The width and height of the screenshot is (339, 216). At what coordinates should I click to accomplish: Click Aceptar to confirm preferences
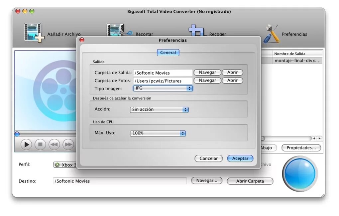pyautogui.click(x=240, y=158)
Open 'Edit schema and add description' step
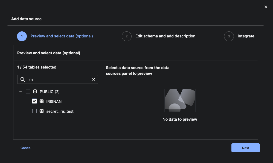The height and width of the screenshot is (163, 273). [165, 36]
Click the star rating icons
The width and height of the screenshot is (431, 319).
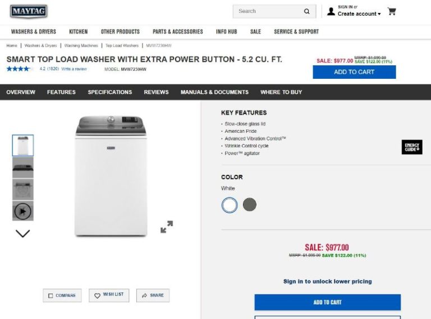[19, 69]
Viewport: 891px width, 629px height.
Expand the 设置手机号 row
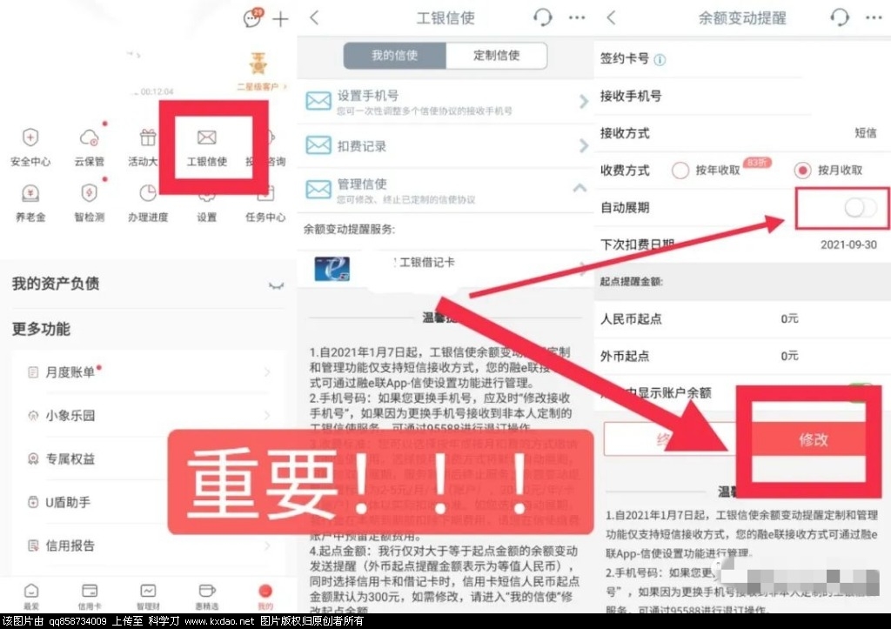pos(583,102)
---------------
* [Task directions] Exactly the lines from the one holding "Viewport: 891px width, 629px height." through the last line of the entries must be set down, with nothing added and no pictures.

* [Expected answer]
Viewport: 891px width, 629px height.
Expand the 设置手机号 row
pos(583,102)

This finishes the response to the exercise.